As far as evolving, that’s pretty much what has happened despite the infected apps all being removed from the App Store (which was re-scanned by Apple for any further apps showing signs of infection) and the command-and-control servers apparently being taken offline by the XCodeGhost authors.

One assumes the latter might have been in response to the undoubted heat heading their way once the story broke. Whatever the reason for the control servers going down, and whoever was behind the original Trojanised IDE, it’s somewhat moot now anyway. XCodeGhost is back in action, with more than 200 enterprise level users in the United States known to have been infected. FireEye researchers have tracked close on 30,000 connection attempts to new command and control servers, which are located mainly in Germany, with the remainder in the US itself.

XCodeGhost S is particularly of concern as it has a number of stealth features

If that wasn’t problematical enough, FireEye has also discovered an XCodeGhost variant that it has called XCodeGhost S and which carries a double whammy of being both stealthier than the original and able to Trojanise iOS 9 apps. FireEye thinks that, as this variant was actually being used at the same time as the original it turns out, that it was almost certainly created by the authors of the original package. It may also be the case, although less likely we would imagine, that the original authors are responsible for the recent outbreak of US activity. Given that the control servers are located in Europe and the US, it’s more likely that another actor has grabbed the reins to chance their arm this time around.

XCodeGhost S is particularly of concern as it has a number of stealth features such as character concatenation built in which enable it to get around the kind of static detection tools used by security researchers. Character concatenation, in case you were wondering, allows for the construction of the command and control domains using character by character linking within the final string. FireEye has located two apps infected using XCodeGhost S, although it remains convinced there are more to be discovered out there; the process of finding them is just more difficult and time consuming than those apps compiled with the original XCodeGhost.

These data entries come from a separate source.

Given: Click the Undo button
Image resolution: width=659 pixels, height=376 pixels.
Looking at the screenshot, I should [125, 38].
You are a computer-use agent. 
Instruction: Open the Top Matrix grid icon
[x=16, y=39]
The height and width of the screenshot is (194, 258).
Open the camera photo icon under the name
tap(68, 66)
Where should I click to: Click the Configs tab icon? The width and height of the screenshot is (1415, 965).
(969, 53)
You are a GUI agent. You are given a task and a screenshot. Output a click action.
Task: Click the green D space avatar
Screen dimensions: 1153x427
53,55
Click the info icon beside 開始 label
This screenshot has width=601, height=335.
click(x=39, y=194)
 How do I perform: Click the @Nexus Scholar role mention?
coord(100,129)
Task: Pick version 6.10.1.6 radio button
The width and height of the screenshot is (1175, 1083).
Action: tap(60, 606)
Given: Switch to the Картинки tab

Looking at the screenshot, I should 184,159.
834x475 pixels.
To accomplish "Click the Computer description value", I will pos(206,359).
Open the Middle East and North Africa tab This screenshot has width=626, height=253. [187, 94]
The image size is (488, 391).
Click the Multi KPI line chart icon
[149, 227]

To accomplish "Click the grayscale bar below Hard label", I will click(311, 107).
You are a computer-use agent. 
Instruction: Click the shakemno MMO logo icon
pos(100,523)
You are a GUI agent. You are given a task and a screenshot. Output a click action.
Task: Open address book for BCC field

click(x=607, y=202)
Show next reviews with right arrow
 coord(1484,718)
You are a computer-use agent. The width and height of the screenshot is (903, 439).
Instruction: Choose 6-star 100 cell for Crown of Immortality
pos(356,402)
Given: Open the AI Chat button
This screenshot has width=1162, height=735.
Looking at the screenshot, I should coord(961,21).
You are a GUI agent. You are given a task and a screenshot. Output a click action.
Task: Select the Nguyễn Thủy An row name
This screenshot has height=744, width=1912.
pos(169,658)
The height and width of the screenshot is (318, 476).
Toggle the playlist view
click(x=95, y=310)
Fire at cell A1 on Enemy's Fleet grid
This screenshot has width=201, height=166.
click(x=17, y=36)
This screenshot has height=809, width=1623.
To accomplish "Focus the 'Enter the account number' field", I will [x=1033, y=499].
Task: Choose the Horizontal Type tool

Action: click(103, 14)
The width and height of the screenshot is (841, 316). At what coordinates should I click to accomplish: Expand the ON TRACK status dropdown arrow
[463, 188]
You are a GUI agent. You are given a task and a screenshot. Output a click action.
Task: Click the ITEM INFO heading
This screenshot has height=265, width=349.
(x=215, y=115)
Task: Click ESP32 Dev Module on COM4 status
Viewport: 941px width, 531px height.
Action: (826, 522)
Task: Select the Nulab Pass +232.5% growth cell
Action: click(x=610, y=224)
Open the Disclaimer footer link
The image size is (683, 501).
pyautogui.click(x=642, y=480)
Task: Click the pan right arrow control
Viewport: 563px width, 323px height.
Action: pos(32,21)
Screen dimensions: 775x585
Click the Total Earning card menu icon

When it comes to mitigation, and although it seems a little lame to be saying so given the distribution methodology in this case, only apps from the official App Store should be used. Third party apps stores may not have replaced infected apps, nor done the relevant checks on any updated apps. At least now that Apple is aware of the problem, and given the damning publicity it has generated, you can be sure it will be doing everything possible to prevent any reoccurrence.

Not that it has managed that as we have seen with the ability of XCodeGhost S compiled apps to bypass the “NSAppTransportSecurity” blocks in iOS 9 that only allow secure connections with specific ciphers to connect. As previous versions of XCodeGhost used http connections they fell over and couldn’t phone home. Unfortunately, by allowing developers to make exceptions to the rule by way of “NSAllowsArbitraryLoads” within the Info.plist of the app, http connections can still be made.

According to FireEye, XCodeGhost S simply reads the setting of “NSAllowsArbitraryLoads” under the “NSAppTransportSecurity” entry in the app’s Info.plist and picks different CnC servers (http/https) based on this setting.

FireEye recommends upgrading devices to the latest version of iOS 9 as soon as possible and it also notes that 70 per cent of the victims it found within the customer base investigated were running older iOS versions from 6.x.x up.

Enterprises could also block the XCodeGhost DNS query in their networks, although this is really only a sticking plaster fix and the real surgery needs to be done device by device, and app by app. Even then, we are not convinced this is enough, and IT Security Thing in this case actually recommends a factory reset to be sure of a clean device and then starting from scratch with your app installs if you have any reason to suspect you may have downloaded a dodgy app. There’s a list of the most popular/common infected apps here, which might help, although the vast majority are of Chinese interest only.